Non synonymous polymorphisms (nsSNPSs) in GPM6A´s transmembrane domain coding region: In silico analysis and in vitro study of the effect of point mutations in synapse formation, selfinteraction and protein stability

KARINA FORMOSO; MICAELA D GARCIA; ALBERTO C C FRASCH; CAMILA SCORTICATI

Mar del Plata

Congreso; XIX Congreso anual de la Sociedad Argentina de Investigacion en Neurociencias; 2015

Sociedad Argentina de Investigación en Neurociencia

M6a is a membrane glycoprotein that together with M6b, PLP and its splice variant DM20 belongs to the proteolipid protein (PLP) family. M6a is composed of 278 amino acids that form four transmembrane domains (TMDs), two external loops and the N- and C-terminal regions facing the cell cytoplasm. This protein is mainly expressed in neurons of the central nervous system. We have found that M6a induces neurite, filopodia and spine formation and increases the motility of filopodial protusions, probably aiding synapse formation, but the mechanism of action remains unknown. Recently, we have determined that the self-interaction of the TMDs of M6a might be driving M6a dimerization in neuronal membranes.

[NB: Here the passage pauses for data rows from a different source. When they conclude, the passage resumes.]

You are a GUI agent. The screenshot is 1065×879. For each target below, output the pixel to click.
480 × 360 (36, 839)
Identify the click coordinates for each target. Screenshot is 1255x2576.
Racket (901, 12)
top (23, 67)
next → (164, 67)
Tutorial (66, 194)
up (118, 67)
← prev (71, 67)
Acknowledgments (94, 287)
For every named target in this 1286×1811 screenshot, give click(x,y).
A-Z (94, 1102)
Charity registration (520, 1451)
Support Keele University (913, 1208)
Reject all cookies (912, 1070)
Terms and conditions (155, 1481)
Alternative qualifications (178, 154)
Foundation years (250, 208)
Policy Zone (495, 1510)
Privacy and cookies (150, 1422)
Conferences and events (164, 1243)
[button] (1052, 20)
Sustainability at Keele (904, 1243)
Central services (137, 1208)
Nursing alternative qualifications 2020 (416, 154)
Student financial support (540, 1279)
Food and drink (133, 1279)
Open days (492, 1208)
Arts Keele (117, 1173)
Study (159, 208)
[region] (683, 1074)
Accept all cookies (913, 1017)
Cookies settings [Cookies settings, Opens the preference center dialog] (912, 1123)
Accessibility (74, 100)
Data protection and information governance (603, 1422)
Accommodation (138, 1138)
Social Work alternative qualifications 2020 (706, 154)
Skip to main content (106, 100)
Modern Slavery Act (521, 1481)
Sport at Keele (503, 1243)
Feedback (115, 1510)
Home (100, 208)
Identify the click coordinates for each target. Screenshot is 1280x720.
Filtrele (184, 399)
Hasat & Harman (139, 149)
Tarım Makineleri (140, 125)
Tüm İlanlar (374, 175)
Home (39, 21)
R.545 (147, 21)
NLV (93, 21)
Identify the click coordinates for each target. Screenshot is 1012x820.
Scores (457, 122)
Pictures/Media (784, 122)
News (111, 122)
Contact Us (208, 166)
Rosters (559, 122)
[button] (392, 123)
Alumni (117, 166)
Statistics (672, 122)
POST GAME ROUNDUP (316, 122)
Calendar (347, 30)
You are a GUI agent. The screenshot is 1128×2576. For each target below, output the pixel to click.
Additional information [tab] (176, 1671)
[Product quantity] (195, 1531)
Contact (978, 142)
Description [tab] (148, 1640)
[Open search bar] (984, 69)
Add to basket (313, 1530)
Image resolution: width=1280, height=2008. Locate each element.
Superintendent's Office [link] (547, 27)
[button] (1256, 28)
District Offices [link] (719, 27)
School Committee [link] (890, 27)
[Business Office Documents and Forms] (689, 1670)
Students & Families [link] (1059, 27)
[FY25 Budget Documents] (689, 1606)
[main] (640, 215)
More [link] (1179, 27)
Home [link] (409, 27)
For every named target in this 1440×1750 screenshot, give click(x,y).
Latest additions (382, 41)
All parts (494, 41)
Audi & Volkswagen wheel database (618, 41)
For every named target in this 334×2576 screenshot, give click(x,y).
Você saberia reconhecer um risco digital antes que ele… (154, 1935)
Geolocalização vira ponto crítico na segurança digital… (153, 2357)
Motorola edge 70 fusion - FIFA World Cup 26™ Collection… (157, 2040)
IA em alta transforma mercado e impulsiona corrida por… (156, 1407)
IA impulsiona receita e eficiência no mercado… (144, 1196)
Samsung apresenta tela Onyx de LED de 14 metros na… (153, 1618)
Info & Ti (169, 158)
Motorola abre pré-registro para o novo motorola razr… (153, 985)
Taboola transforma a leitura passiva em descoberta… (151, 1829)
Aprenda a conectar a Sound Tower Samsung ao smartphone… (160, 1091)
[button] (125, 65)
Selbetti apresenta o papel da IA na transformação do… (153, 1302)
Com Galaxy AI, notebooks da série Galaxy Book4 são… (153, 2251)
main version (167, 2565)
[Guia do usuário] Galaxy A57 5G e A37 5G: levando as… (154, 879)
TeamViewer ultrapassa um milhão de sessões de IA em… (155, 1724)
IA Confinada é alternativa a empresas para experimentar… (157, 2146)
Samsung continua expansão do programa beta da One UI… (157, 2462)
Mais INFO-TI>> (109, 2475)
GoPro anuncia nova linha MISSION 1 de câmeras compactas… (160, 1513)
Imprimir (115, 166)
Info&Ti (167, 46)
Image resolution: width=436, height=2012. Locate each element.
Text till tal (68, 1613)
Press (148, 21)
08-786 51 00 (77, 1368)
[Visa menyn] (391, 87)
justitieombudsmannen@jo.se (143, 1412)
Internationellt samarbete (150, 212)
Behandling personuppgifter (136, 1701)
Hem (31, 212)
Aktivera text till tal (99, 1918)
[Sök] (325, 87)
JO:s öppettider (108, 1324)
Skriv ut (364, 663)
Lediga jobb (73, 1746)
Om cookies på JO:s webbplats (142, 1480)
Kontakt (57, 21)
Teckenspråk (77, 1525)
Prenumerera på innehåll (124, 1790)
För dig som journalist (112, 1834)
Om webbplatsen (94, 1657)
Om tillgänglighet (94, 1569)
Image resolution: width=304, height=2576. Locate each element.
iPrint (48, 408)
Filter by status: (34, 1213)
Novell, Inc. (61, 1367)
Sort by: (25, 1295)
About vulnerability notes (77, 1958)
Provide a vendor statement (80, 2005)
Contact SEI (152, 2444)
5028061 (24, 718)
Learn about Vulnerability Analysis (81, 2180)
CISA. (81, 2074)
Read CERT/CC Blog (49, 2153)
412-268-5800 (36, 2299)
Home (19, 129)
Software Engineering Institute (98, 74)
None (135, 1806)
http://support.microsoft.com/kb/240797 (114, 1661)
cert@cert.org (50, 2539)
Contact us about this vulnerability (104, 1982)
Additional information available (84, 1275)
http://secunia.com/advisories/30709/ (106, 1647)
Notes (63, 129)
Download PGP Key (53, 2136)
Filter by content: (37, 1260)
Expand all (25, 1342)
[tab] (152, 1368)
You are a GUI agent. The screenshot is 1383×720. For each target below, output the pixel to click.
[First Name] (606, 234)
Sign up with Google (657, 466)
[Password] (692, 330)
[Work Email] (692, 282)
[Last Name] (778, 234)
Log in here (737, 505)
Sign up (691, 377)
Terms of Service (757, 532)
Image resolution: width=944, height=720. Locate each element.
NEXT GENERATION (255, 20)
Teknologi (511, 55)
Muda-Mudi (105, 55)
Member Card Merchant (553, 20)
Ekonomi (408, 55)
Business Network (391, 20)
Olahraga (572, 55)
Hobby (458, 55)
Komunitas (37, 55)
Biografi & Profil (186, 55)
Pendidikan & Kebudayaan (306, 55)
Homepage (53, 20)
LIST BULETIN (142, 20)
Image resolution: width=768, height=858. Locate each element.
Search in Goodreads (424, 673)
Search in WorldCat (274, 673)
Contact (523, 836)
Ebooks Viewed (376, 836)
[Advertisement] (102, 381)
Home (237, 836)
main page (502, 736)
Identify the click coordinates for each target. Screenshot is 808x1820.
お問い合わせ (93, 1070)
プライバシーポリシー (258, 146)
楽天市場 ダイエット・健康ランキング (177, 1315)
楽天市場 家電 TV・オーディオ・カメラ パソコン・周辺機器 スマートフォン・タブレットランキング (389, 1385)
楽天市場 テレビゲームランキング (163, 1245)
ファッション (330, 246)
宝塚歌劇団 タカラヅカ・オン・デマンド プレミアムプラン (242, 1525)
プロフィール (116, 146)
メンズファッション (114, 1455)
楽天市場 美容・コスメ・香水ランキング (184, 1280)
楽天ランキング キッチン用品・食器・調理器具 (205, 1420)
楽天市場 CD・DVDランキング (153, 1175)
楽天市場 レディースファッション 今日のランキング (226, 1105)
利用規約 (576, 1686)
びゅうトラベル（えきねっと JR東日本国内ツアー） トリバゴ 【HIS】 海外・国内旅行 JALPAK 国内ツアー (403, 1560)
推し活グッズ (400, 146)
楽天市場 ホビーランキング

We also established that mutations on M6a which affected TMDs interaction impaired filopodia formation in neurons. These mutations include a triple glycine substitution in TMD2 (G87/96/103A), a double glycine substitution in TMD4 (G220/222) and two non-synonymous polymorphisms from the NCBI data base (dbSNP) located in the TMD2?s coding region of the GPM6A (F93C here SNP1 and I97S here SNP2). In the present work we further analyse whether M6a TMDs self-interaction is involved in synapse formation. Cultured hippocampal neurons at 10-12 days in vitro expressing GFP alone as a control or M6a or its mutants fused to GFP were fixed and labelled with synaptophysin (as a presynaptic marker) and N-methyl-D-aspartate receptor type 1, NMDA-R1 (as a post synaptic marker). The number of functional synapses, points of triple colocalization, was quantified in 25 µm of dendrite using the Image J plugin Puncta Analyser.  The number of synapses in M6a expressing neurons was significantly higher compared with GFP expressing neurons. We found that neurons expressing SNP1, SNP2, G87/96/103A or G220/222A mutant drastically reduced the number of synapses showing levels similar to control. Taken together, in this work we determined that M6a positively contributes to synapses formation. Moreover, the results presented here lead us to speculate that the self-interaction of M6a TMDs could be involved in the pathway leading to synapse formation.